Apropos of these latter markings, it’s noteworthy that people not only suffer worse damage to teeth when they switch from gathering and hunting to agriculture;  they also suffer more from famine.  This is because people who live by foraging nearly always have some fallback ‘starvation food’ to eat when times are hard–whereas agriculture involves such damage to the native biota that the starvation foods are likely to fail at the same time the primary food sources fail, if not before.

One thing it is NOT possible to tell about people from their bones is their ‘race’.  Thus, for example, there was for a long time a tendency to assume that present-day Pueblos were not direct descendants from the ‘Anasazi’ (this name, by the way, is incorrect.  It’s a classic example of why you shouldn’t ask people’s enemies what their name is.  But since I don’t know the correct term, I’ll have to use the wrong one), because the modern Pueblo generally have differently shaped skulls than the ancient indigenes.  But the abovementioned anthropologist Franz Boas proved by measuring living people and their descendants that head shape changes even in members of the same CLANS when things like diet and living conditions change.

Thus, while osteoarchæology is taken by many people to be offensive to the descendants of many people to be dishonoring the ancient dead, it does still have a place in studies of human development.  And it’s not just ancestors of non-Europeans, for that matter, that are dug up.  Old European graveyards are often dug up as well.  And also the necropoli of other Mediterranean peoples:  for example, one archæologist was able to demonstrate that the old Roman slander about the Carthaginians sacrificing their children was, to say the least, implausible, by examining the sacrifice pillars and the necropolis.  Not only was he able to demonstrate that there was no obvious violence against the infants buried in the sacrifice burials (a task made more complicated by the cremation of the bodies, and by the fact that, say, strangulation wouldn’t necessarily leave a mark on the bones), he was also able to demonstrate that the number of children buried under the sacrificial pillars was about the same percentage as normal infant mortality at the time.  So either the Carthaginians has a MUCH lower number of children die in infancy than their neighbors–or, more likely, the infants buried as sacrifices were ALREADY DEAD when they were sacrificed.
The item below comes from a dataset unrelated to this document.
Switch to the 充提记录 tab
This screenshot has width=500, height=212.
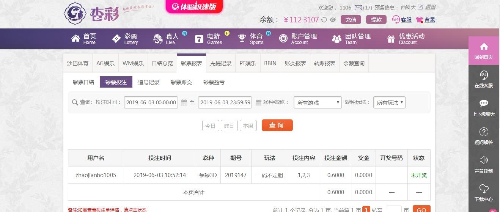[x=221, y=63]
One other warning:  if you hear someone claim to have discovered evidence of cannibalism, check carefully to see whether the possibility of burial by excarnation has  been examined and eliminated.  Excarnation can look remarkably like cannibalism to the uninitiated–especially when part of the ritual involves butchering the dead and feeding the flesh to scavengers.

For today’s less obvious question, just a moment’s rant:  A ‘light-year’ is a unit of DISTANCE. not time.